Nunca fui um folião sequer, porém jamais deixei de observar essa movimentação como uma força que desorganiza o cosmo cotidiano. Que refaz contatos com referências culturais predominantemente negras. Que discute as relações humanas, o homem e a mulher, a sexualidade, portanto. Enfim, um monte de coisas. Certa vez estava no Xingu durante este período, e fiz um carnaval no posto Leonardo, improvisando alguns instrumentos, panelas, baldes e latas, e o resultado foi frenético. Daí a pouco os índios estavam carregando cadeiras, galhos de árvores e tudo que tinham pela frente. Neste momento o nosso desfile parecia mais um “pariat”, que é uma aldeia visitando as outras para divulgar a sua festa. Portanto, essa manifestação transcende a tudo isso. E só assim se pode compreender o interesse de povos distantes por esse evento.
Quando voltávamos da pelada na USP, fazíamos um samba-de-roda no balcão do Sujinho. E tinha gente de peso. O Miranda, Dinho Nascimento, Urano e muitos outros, todos relembrando canções de nossa infância, com batuque, cervejas e tudo mais. Num dado instante alguém errava o breque e as gargalhadas surgiam no comentário: “Tem soviético no samba”. Essa é a única coisa que não acontecerá pelo simples fato de não haver mais a União Soviética. Porque este ano, no bicampeonato da Império da Casa Verde, o mestre-sala da escola era um japonês, com apenas um ano de Brasil. O que quer dizer que ele aprendeu todos os salamaleques no Japão.

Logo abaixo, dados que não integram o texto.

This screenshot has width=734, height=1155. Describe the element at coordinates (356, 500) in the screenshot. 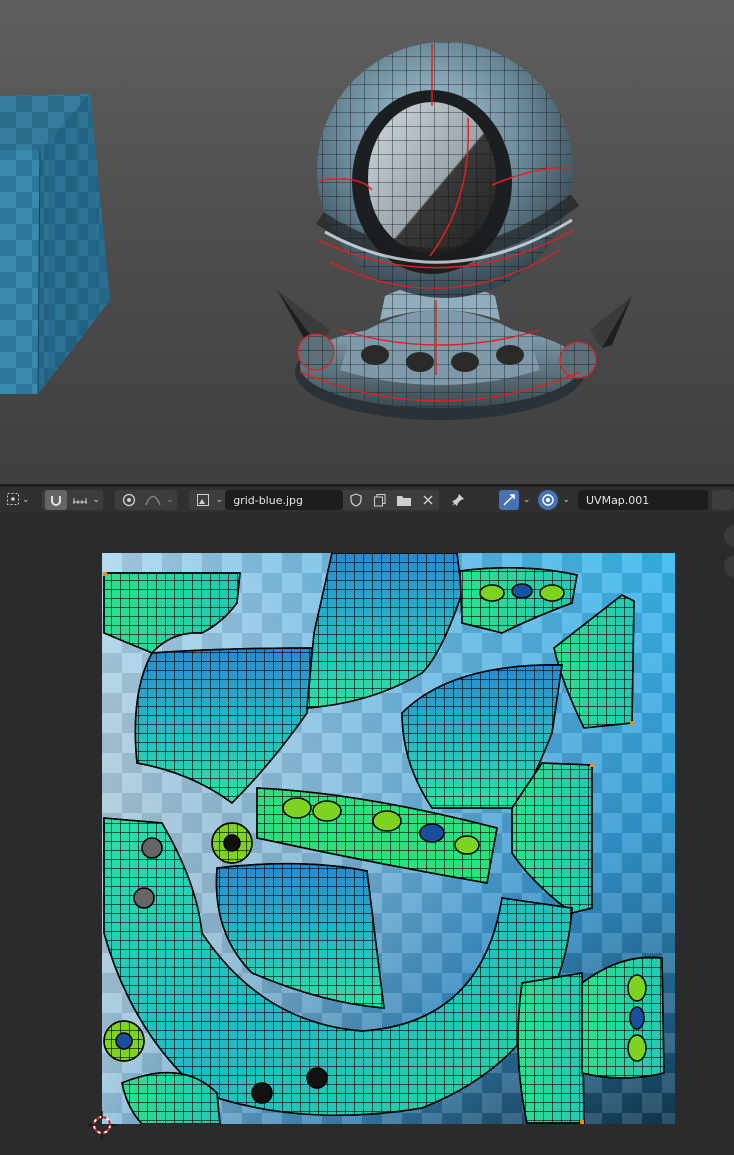

I see `shield-icon` at that location.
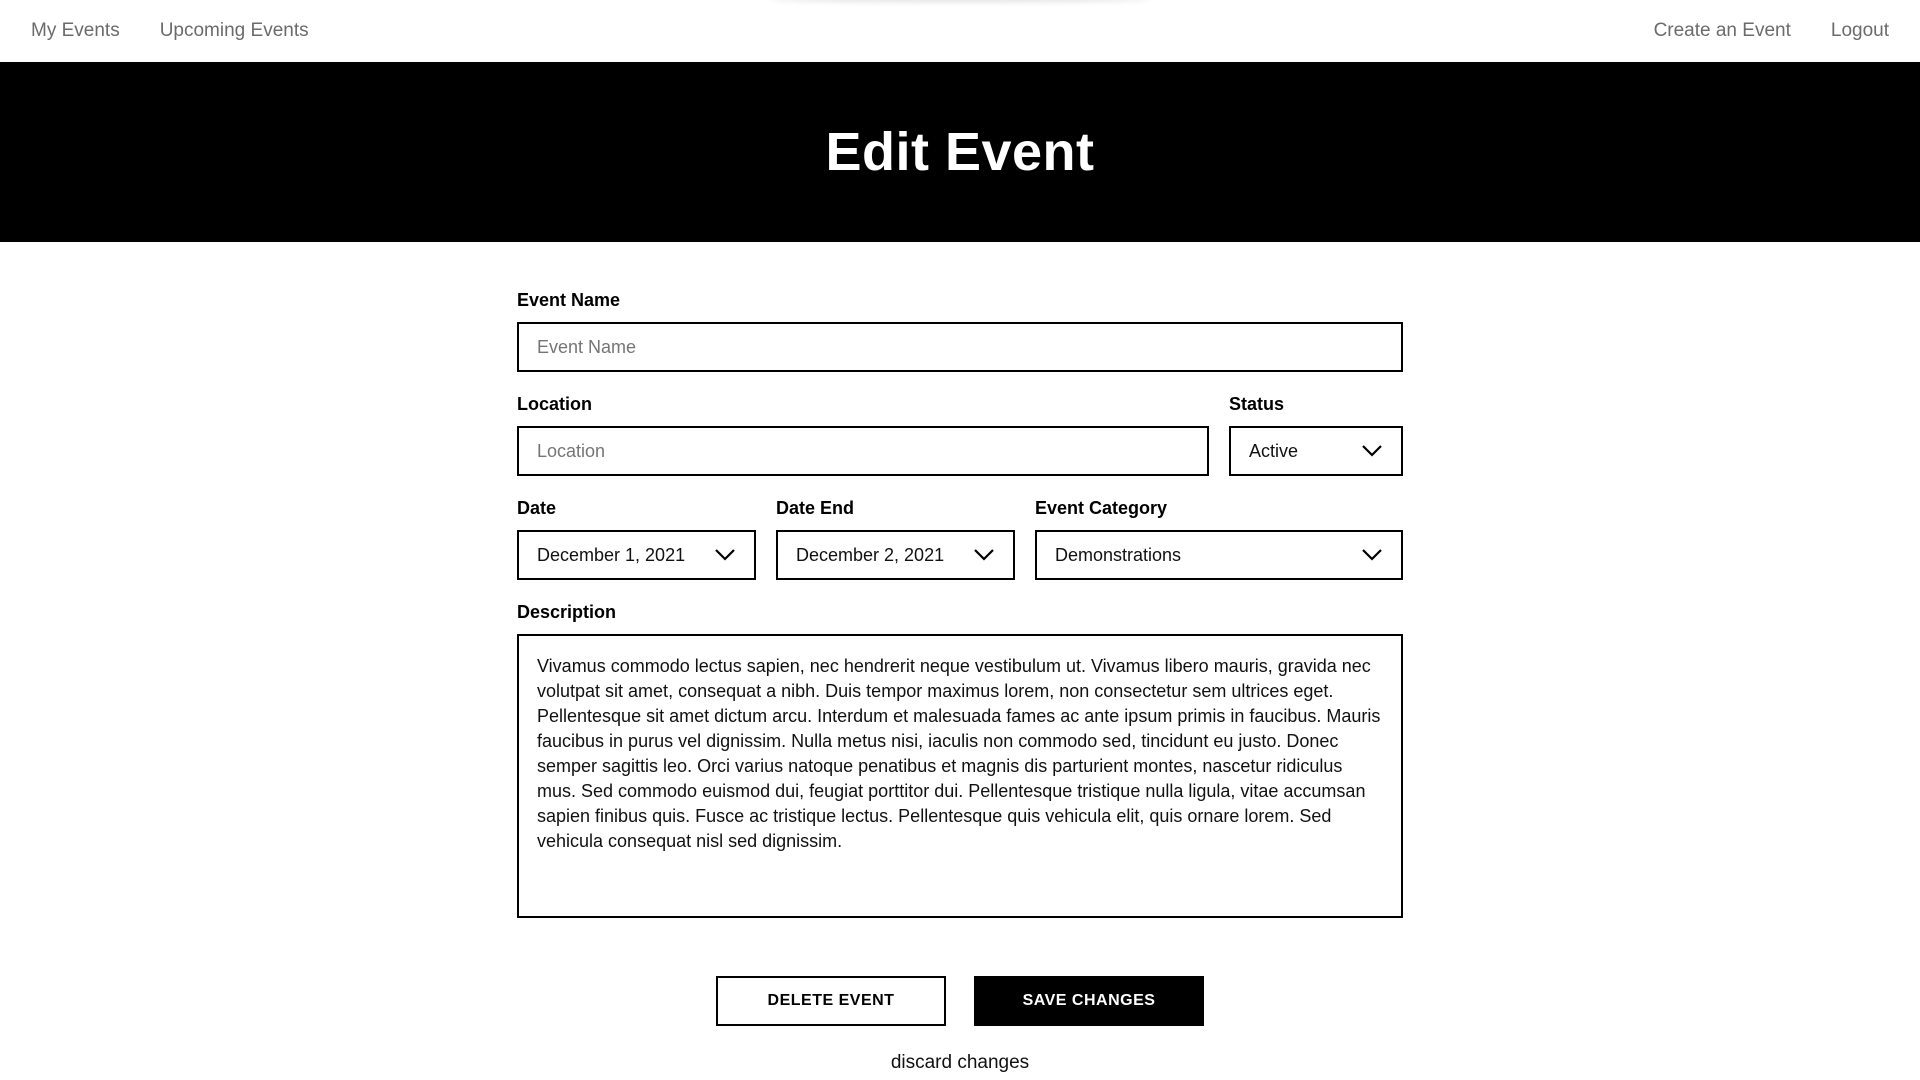  I want to click on date-label: Date, so click(537, 508).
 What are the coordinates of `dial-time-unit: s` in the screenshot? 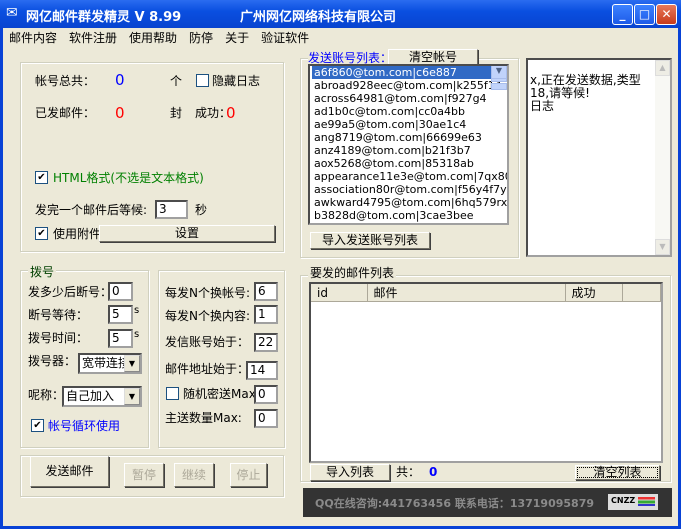 It's located at (137, 334).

Sempre terá alguém para explicar tudo. Mesmo isso. “É que a imigração japonesa faz 100 anos”, comenta um explicador qualquer, mas sem convencer. Senão como explicar esse enorme contingente de estrangeiros em Salvador, em Olinda, no Rio e em São Paulo. Às vezes organizados em alas nos blocos e também em iniciativas individuais.
É claro que a parte mais importante está aqui mesmo. Na alegria que traz a nossa gente brasileira. Na afirmação do carnaval paulista. E o mais importante de tudo é que a Pérola Negra subiu para o primeiro grupo. Viva a turma da Pérola. O resto é que nunca mais teremos soviético no samba.